» Text zur Analyse:
◇ ◇ ◇
Wir kennen beispielsweise Bilder aus Almeria in Südspanien. Dort gibt es riesige Felder unter Glas oder Folie - riesige Gewächshäuser. Was müsste anders sein, damit auch Sie effektiv Erdbeer-Anbau effektiv und lohnend betreiben können?

Also wir brauchten in Europa eine einheitliche Pflanzenschutzpolitik sowie auch eine einheitliche Sozial- und Finanzpolitik. Das heißt letztendlich, dass die nationale Abgrenzung, die auf den kleinen Erzeuger wirkt, im Grunde konterkariert wird durch die niedrigen Preise im Handel, der international agiert. Der Handel tut so, als gäbe es nationale Grenzen gar nicht.

Was müsste sich ändern?

Es müssten einheitliche soziale Bedingungen und Löhne in Europa her. Das wäre eine Grundvoraussetzung, dass die Differenzen nicht ausgenutzt werden können. Und zum zweiten müsste beim Pflanzenschutz zur wissenschaftlichen Betrachtung zurückgekehrt werden und nicht zum Erzählen von Geschichten.
◇ ◇ ◇
» Aufgabe A: Welcher Ort in Südspanien wird im Text über den Erdbeeranbau als Beispiel für riesige Gewächshäuser genannt?
» Aufgabe B: Schreiben Sie den Text über den Erdbeeranbau im selben Stil weiter, beginnend nach seinem letzten Satz.

» Ausgangsmaterial:
◇ ◇ ◇
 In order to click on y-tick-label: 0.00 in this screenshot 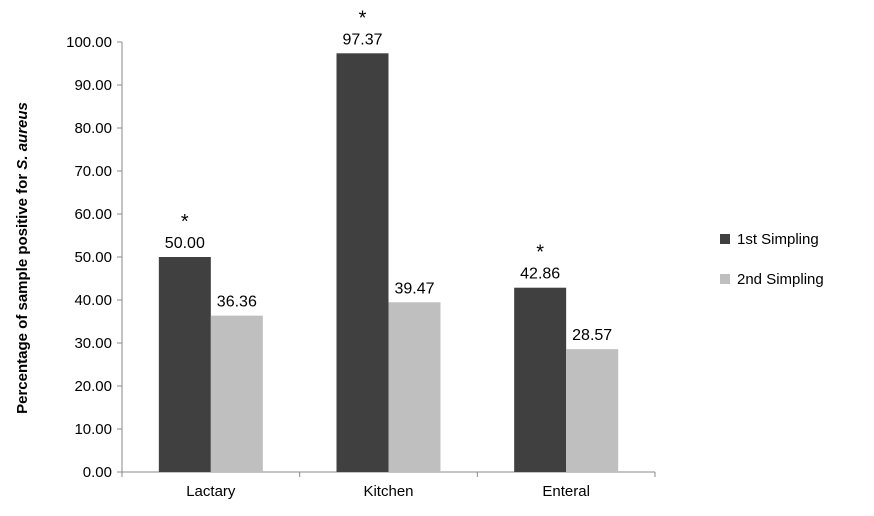, I will do `click(98, 472)`.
◇ ◇ ◇
» Ergebnis A: Almeria.

» Ergebnis B:
Was heißt denn das?

Wir sind einfach durch diesen Streit zwischen Öko und Konventionell in den vergangenen Jahren in eine Politik gekommen, die von Marktabgrenzungs-Erzählungen der Biobranche beherrscht ist. Damit können die 90 Prozent, die wirklich die Nahrungsmittel produzieren, nicht leben. Die werden dabei den Bach runtergehen.

Wir schreiben uns mal einen Wunschzettel an die Politik. Was steht da drauf?

Erstens: einheitlicher Pflanzenschutz in Europa. Zweitens: einheitliche Mindestlöhne in Europa. Drittens: Hilfe beim Schutz vor den Folgen der Erderwärmung und durch neue Schädlinge.

Heißt das, dass die Erdbeerbauern unterm Strich schon Opfer des Klimawandels sind?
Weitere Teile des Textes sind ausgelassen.